PASSAGE PROVIDED:
━━━━━━━━━━━━━━━━━━━━━━━━━━━━━━

Thanks very much for your reply, Axel.
The idea of missing values is the following. Suppose someone conducts a survey on a population, asking the participants’ name, age, income.
Often times, people taking the survey will not provide answers to all questions, but only some of them, and it will be inconsistent from person to person. So, the results of the survey may look like the following (this is a highly simplified case, just to illustrate), in a CSV file:
Name, Age, Income
Name1, 18, 18000
Name2, , 50000
Name3, 50,
In this example, when reading the data, one would treat Name as a character field, and Age and Income as numeric. However, as you can see, the value of Age and Income are not always provided. So in this case, for Name2, Age is missing, and For Name3, Income is missing.
This is just an example of “missing values” which are very much prevelant in nearly all industrial/corporate databases.

━━━━━━━━━━━━━━━━━━━━━━━━━━━━━━

RECORD LIST:
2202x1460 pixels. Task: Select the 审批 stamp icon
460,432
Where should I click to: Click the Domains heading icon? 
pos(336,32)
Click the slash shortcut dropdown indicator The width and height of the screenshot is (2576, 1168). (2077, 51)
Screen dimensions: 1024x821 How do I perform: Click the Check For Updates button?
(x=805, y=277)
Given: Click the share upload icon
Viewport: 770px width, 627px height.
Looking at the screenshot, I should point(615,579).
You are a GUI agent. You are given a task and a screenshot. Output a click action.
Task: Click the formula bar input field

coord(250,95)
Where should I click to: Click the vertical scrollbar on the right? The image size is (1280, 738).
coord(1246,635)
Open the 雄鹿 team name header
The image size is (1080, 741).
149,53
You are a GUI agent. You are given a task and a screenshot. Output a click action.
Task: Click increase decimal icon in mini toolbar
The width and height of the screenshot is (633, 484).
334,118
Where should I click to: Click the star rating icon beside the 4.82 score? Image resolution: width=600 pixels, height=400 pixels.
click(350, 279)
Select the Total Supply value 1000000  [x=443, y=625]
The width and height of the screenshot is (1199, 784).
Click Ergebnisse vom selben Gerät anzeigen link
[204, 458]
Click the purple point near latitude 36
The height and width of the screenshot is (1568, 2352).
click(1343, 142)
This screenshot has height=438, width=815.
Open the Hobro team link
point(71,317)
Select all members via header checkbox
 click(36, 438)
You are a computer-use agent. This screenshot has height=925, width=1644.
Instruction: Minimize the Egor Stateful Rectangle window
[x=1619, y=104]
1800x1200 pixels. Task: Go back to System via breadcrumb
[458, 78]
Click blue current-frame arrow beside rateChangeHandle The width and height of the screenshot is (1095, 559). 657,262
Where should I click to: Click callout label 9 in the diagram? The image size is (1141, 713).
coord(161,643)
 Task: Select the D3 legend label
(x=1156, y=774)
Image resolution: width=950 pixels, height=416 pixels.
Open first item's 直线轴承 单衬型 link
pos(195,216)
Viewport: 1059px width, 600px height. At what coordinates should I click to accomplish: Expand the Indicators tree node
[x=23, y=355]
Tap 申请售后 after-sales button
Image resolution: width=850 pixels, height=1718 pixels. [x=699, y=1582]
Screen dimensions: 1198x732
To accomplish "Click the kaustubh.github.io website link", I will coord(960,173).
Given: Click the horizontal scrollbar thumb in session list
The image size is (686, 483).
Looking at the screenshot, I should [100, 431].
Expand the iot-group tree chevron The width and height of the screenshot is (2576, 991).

━━━━━━━━━━━━━━━━━━━━━━━━━━━━━━

TO DO:
1 - Return every line of the listing that contains the word "Open".
2 - Pick up the forum post on missing values in survey data after its last sentence and continue it.

ANSWERS TO THE EXERCISE:
1 -
Open the 雄鹿 team name header
Open the Hobro team link
Open first item's 直线轴承 单衬型 link

2 -
Most statistical packages provide the following functionality:
(1) Ability to read “messy” data like above automatically. The data reader will automatically detect “missing” values and keep track of them.
(2) During mathematical manipulation of the data, missing values will be handled automatically, in the following sense:
if Y = A + B + C; then Y = "missing" if either A or B or C are "missing"
similarly for other mathematical operations.
Also, while computing the statistical properties of the data, e.g., average age etc., missing values will be automatically excluded (without making the software crash), and the incidence of missing values will be reported. etc.
Assuming the ROOT team expects ROOT to be used outside HEP (and I know the HEP data analysis is the main Mandate for the ROOT team), this kind of functionality is absolutely crucial. And this applies all the more to packages like TMVA, RooFit, and RooStats.
It maybe useful for the ROOT team to interact with “pure statisticians” (whcih I am not. I am an ex-HEP person), and bring some of them on-board, for the sake of cross-pollination, and to understand data analysis issues outside HEP. Otherwise, I think ROOT will have a very uphill task gaining acceptance in a broader community, which will be very unfortunate in my opinion, considering the solid foundation (which a lot of other statistical packages lack) and all the other amazing functionality that ROOT provides.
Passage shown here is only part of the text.